14. Accused Nanhe Lal and Smt. Nisha Devi stated that
the evidence of P.W.-1, and recovery memo and evidence of
P.W.-4, P.W. 5 are false. They further stated that the
recovered articles and other belongings of the deceased
were planted on account of enmity of political rivalry and
they have been falsely implicated in this case and they
declined to adduce any evidence in their defence.
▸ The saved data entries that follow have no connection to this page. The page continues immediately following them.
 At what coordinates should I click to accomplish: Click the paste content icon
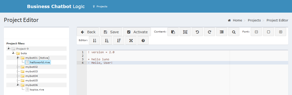(x=173, y=32)
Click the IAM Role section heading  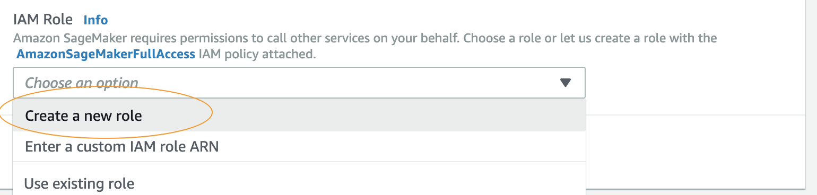click(x=42, y=20)
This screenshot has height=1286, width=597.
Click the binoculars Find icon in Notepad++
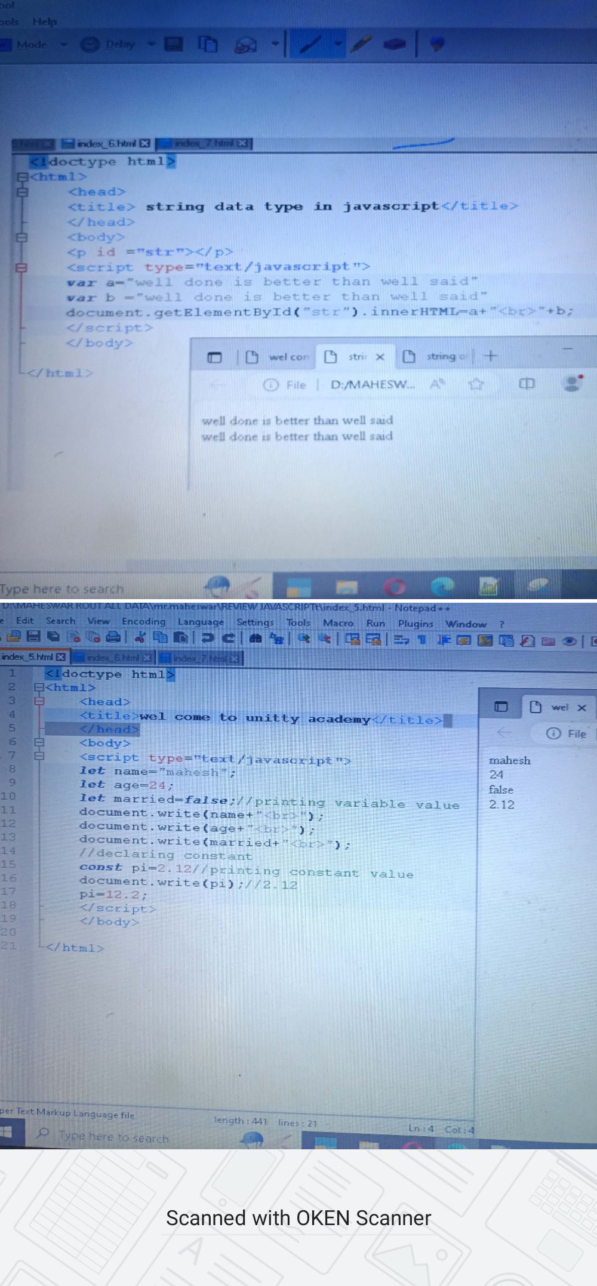point(256,638)
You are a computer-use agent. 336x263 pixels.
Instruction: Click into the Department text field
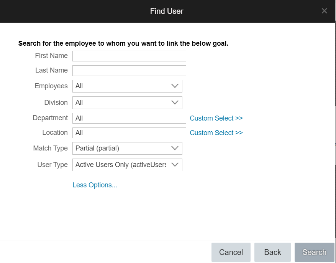click(x=129, y=118)
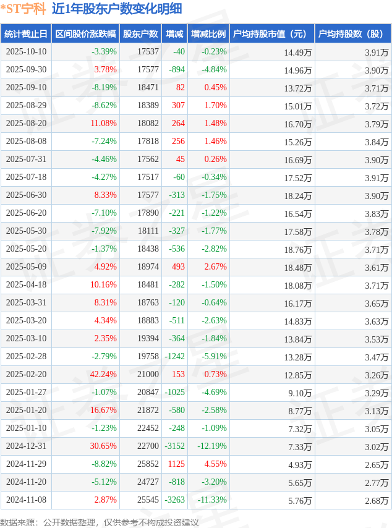The width and height of the screenshot is (392, 528).
Task: Select the 区间股价涨跌幅 column header
Action: point(85,34)
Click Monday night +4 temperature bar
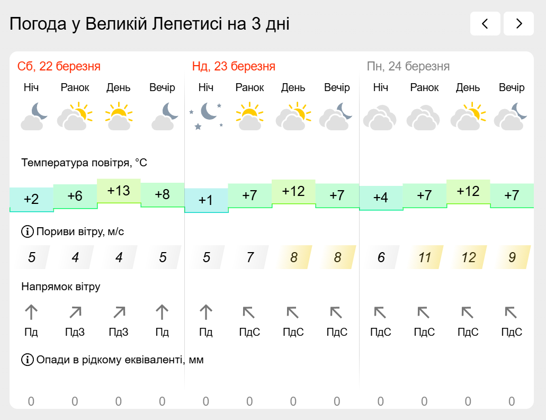This screenshot has height=420, width=546. [381, 198]
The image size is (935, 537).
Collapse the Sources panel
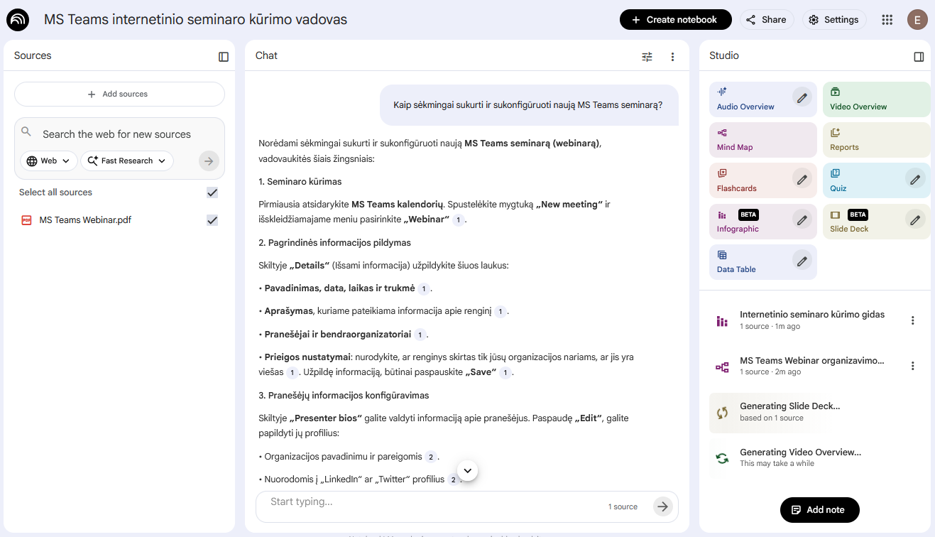point(224,57)
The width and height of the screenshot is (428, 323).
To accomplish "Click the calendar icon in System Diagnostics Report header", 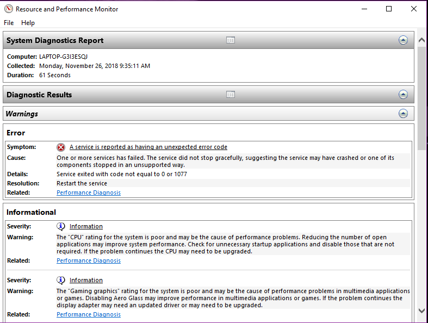I will click(231, 40).

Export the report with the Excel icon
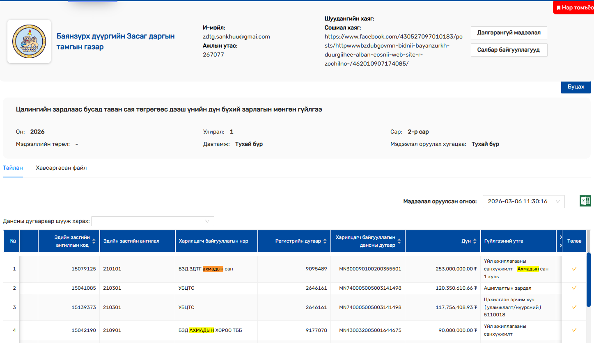coord(585,201)
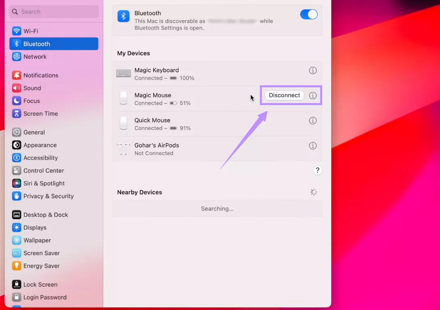The width and height of the screenshot is (440, 310).
Task: Open Privacy & Security settings
Action: pos(16,196)
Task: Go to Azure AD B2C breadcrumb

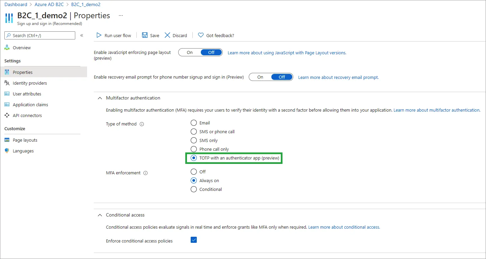Action: pos(49,5)
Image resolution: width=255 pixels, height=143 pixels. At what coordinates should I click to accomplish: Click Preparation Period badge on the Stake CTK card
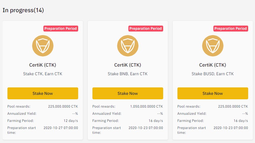tap(61, 29)
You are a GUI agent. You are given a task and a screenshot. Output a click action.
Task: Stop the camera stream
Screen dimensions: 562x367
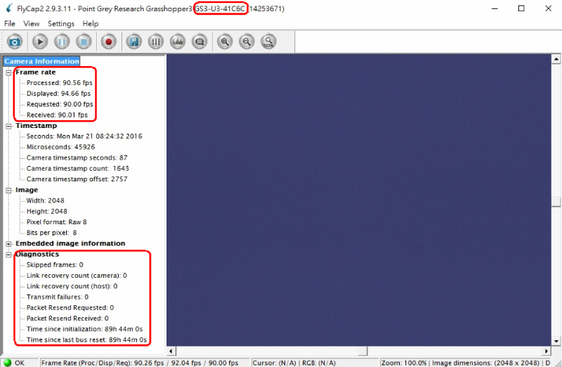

15. Learned Additional Sessions Judge, Fast Track Court,
Bareilly, vide judgment and order dated 11.11.2020 did not
find sufficient evidence against the accused and extended
the benefit of doubt to the accused and accordingly,
acquitted them from the charges under aforementioned
offences.
16. Feeling aggrieved by the judgment and order dated
11.11.2020, rendered by learned Additional Sessions Judge,
Fast Track Court, Bareilly, instant Government Appeal on
behalf of the State of U.P. has been preferred challenging
the impugned judgment and order on the grounds that the
accused respondents have committed offences of murder,
rape and robbery and also stated that the robbed gold
articles were recovered at the instance of accused from the
Almirah kept in the room of their house and the same were
handed over to the Investigating Officer and police
personnel in the presence of the witnesses; learned lower
Court has not properly appreciated the evidence on record
and the impugned judgment and order is based on
conjuncture and surmises; the trial Court despite cogent and
clinching evidence against the accused has committed gross
illegality and perversity by acquitting the accused, thus, the
impugned judgment and order is erroneous in the eyes of
law and not sustainable, therefore, it is urged that the
impugned judgment and order dated 11.11.2020 be set aside
and respondent/accused convicted and sentenced in
accordance with law.
Analysis
17. P.W.-1 Veerpal, in his examination in chief recorded
on 09.11.2017 has stated that his daughter was married to
one Morpal and she had come to his house to celebrate the
festival of Holi; she had gone to the house of his neighbour
Nanhe Lal at about 1.00 p.m. to watch T.V. but till evening
she did not return, whereupon, he searched her daughter
but she could not be traced out; on the following day at
about 7 O clock, her dead body was found in the wheat
field near canal which flows in the western side of the
village. Under suspicion, that his neighbour Nanhe Lal and
his wife had murdered her daughter, he presented a written
First Information Report at the concerned police station.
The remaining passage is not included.